The BGP next hop will be using 920001 for the transport label and we know the VPN label issued by BGP over on XR1 will be 16000 so the label stack for VRF CUST on XR5 towards 10.0.0.1/32 on XR1 is...

RP/0/0/CPU0:XR5#sho ip cef vrf CUST 10.0.0.1/32 | i label
Wed Jul 9 13:51:29.064 UTC
next hop 10.3.5.3/32 Gi0/0/0/0 labels imposed {920001 16000}

Magic. Now does this work in the dataplane? We should see traffic MPLS'd via XR3 and XR2 and finally IPv4'd in the VRF at XR1

RP/0/0/CPU0:XR5#trace vrf CUST 10.0.0.1 so 10.0.0.5
Wed Jul 9 13:52:21.800 UTC

Type escape sequence to abort.
Tracing the route to 10.0.0.1

1 10.3.5.3 [MPLS: Labels 920001/16000 Exp 0] 39 msec 49 msec 29 msec
2 10.2.3.2 [MPLS: Labels 920001/16000 Exp 0] 29 msec 29 msec 39 msec
3 10.1.2.1 39 msec * 39 msec

Beautiful! As we can see the label stack stays consistent across the network as every node knows that 920001 is the label to reach 1.1.1.1/32, our BGP next hop from XR5.
In the opposite direction we should have a transport label of 920005 and the VPN label, which should be 16000 as well, coincidentally as there is only a single service and no other signalling protocols in play.

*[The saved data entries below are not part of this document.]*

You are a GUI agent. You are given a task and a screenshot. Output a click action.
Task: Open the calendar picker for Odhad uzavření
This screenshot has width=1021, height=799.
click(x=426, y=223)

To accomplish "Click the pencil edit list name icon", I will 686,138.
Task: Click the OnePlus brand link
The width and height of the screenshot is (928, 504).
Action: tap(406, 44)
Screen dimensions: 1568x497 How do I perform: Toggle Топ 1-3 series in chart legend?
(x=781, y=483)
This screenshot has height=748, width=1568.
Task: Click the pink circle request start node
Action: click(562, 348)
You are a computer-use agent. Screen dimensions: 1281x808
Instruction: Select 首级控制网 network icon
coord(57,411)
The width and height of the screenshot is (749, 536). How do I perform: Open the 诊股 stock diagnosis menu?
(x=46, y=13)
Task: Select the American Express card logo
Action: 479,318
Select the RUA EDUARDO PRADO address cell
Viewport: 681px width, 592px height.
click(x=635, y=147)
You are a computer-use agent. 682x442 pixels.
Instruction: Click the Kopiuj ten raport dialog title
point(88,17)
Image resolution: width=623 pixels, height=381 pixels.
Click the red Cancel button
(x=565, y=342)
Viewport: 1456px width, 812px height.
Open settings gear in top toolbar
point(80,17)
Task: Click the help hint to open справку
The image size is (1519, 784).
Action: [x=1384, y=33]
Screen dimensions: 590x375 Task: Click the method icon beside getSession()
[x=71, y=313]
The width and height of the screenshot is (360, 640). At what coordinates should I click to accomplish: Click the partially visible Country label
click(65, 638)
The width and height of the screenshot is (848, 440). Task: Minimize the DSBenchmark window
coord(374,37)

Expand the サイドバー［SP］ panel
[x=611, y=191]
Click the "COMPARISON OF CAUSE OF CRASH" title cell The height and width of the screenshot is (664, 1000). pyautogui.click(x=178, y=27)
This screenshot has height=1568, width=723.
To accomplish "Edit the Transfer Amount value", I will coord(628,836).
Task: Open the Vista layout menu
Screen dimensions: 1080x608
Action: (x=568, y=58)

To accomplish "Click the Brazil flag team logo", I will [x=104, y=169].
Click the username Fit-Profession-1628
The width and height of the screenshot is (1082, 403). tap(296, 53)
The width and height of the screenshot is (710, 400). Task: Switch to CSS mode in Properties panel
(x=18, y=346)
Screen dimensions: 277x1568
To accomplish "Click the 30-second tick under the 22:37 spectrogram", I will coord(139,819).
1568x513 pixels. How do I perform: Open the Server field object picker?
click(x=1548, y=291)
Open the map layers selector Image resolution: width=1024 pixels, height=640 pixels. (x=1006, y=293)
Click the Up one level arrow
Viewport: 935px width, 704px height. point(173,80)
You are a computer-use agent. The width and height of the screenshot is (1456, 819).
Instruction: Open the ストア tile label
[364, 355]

RP/0/0/CPU0:XR1#trace vrf CUST 10.0.0.5 so 10.0.0.1
Wed Jul 9 13:53:59.443 UTC

Type escape sequence to abort.
Tracing the route to 10.0.0.5

1 10.1.2.2 [MPLS: Labels 920005/16000 Exp 0] 119 msec 39 msec 39 msec
2 10.2.3.3 [MPLS: Labels 920005/16000 Exp 0] 39 msec 29 msec 29 msec
3 10.3.5.5 39 msec * 29 msec

One of the benefits of SR is being able to statically route your traffic without maintaining state associated with RSVP. I don't know if that feature is available in this release, I haven't found anything yet.

Pig iron time, can we configure a prefix SID higher than 65535? No would be the answer

RP/0/0/CPU0:XR3(config)#router isis SR
RP/0/0/CPU0:XR3(config-isis)#int lo0
RP/0/0/CPU0:XR3(config-isis-if)#add ipv4 uni
RP/0/0/CPU0:XR3(config-isis-if-af)#prefix index 65536
RP/0/0/CPU0:XR3(config-isis-if-af)#commit
Wed Jul 9 13:26:46.825 UTC

% Failed to commit one or more configuration items during a pseudo-atomic operation. All changes made have been reverted. Please issue 'show configuration failed [inheritance]' from this session to view the errors
RP/0/0/CPU0:XR3(config-isis-if-af)#prefix index 65535
RP/0/0/CPU0:XR3(config-isis-if-af)#commit
Wed Jul 9 13:26:51.565 UTC
RP/0/0/CPU0:XR3(config-isis-if-af)#do sho mpls for | i 655
Wed Jul 9 13:27:03.434 UTC
965535 Aggregate default: Per-VRF Aggr[V] \

I hope to write more on SR as more and more features become available, and interop stuff between vendors but for now enjoy the wonder that is the IGP delivered label.